Medicare Set Aside trusts (“MSA”) have been a part of the worker’s compensation world for some time now. However, the issue of whether MSAs are required in the context of 3rd party liability claims remains a bit of an open question. The lack of clear rules on this subject has been a source of complaint for attorneys and insurance representatives alike. The terms of the governing statutes impose a duty to “protect Medicare’s interest” upon the parties, but does so in a very general manner. And, as one would expect, this has lead to varying interpretations of what must be done to “protect” or otherwise account for Medicare’s “interests” when the injured party is a Medicare beneficiary.

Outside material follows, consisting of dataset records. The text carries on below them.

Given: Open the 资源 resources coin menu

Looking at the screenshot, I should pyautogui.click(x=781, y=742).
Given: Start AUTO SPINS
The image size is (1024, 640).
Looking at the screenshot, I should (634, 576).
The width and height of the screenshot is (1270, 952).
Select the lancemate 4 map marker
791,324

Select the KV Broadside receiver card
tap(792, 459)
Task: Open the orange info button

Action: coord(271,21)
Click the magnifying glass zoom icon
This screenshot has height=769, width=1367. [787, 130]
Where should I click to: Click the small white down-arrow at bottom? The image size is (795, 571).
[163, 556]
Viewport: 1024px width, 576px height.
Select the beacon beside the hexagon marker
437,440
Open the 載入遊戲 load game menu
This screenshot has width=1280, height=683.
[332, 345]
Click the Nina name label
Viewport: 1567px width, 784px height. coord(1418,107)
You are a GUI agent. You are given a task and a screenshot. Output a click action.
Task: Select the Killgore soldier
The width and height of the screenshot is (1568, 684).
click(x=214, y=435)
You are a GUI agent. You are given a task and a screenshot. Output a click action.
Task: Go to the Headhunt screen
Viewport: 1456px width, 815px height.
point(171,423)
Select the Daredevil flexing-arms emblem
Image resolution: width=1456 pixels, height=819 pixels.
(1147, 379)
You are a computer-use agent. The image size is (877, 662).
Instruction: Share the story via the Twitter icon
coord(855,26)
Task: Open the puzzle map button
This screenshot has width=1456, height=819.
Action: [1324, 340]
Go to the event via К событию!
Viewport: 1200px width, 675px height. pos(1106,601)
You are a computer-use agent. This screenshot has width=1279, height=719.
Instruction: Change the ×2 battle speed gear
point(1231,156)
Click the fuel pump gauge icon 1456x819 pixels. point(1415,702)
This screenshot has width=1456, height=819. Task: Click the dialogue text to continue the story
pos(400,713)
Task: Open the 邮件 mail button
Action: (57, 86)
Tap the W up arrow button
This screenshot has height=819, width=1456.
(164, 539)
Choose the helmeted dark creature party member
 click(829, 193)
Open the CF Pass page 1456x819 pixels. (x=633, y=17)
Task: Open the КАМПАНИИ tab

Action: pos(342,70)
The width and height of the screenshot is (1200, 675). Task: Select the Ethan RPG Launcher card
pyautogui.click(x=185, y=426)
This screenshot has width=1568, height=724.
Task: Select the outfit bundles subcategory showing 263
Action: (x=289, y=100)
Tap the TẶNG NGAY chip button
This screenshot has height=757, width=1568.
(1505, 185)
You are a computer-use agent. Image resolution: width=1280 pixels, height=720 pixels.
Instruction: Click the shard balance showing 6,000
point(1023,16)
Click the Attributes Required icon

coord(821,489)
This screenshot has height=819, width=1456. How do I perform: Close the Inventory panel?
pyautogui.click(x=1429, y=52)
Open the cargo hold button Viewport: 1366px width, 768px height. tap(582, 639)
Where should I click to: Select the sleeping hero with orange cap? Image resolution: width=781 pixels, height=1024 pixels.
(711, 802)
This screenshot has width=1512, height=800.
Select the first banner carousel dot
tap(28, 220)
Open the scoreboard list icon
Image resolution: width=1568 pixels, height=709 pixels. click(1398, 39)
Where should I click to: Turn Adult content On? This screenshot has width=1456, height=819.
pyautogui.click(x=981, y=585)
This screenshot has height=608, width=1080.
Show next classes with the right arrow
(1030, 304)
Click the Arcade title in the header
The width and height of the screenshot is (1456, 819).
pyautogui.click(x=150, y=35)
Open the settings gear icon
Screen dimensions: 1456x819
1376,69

Medicare itself has not provided clear guidance on the subject. And, unfortunately, neither have the courts. Generally speaking, practitioners can only expect courts to make a determination as to whether an MSA is required in a liability case in a narrow range of circumstances. Most notably, where the parties agree that it is required, but have been unable to secure Medicare’s approval for their proposed MSA arrangement, or where the parties have reached a proposed settlement, but cannot agree on whether an MSA is required. New Jersey has issued one published opinion holding that the directives and regulations governing MSA’s in workers’ compensation claims are also applicable in the context of liability claims. See Hinsinger v. Showboat Atlantic City, 420 N.J. Super. 15, 18 A.3d 229 (Law Div. (Ocean County) 2011). However, as this decision was issued at the trial court level, it does not constitute binding precedent for other trial courts.
In 2012 and 2013 Medicare had issues a notice of proposed rulemaking on the subject which would have provided more clearly defined guidelines. However, due to the sweeping scope of the proposed rule it was challenged and, at this time, the word is that the proposed rule has been withdrawn. The withdrawal of the proposed rule, however, does not eliminate the statutory obligation to “protect Medicare’s interest”, or the penalties which may apply if one fails to do so. So, are MSAs required in 3rd party liability claims? The best answer which can be given at this time is “it depends”. For some time now, cautious practitioners have been fashioning MSAs, or at least utilizing 3rd party specialists conduct a review of the case to determine whether one is needed. Given the stiff penalties which Medicare has the right to impose, the best approach, at least for now, may well be to chart the cautious course if your client is a Medicare beneficiary or is likely to become eligible for Medicare in the next 3 years and there is a reasonable expectation of future, related medical expenses which Medicare may be called upon to pay.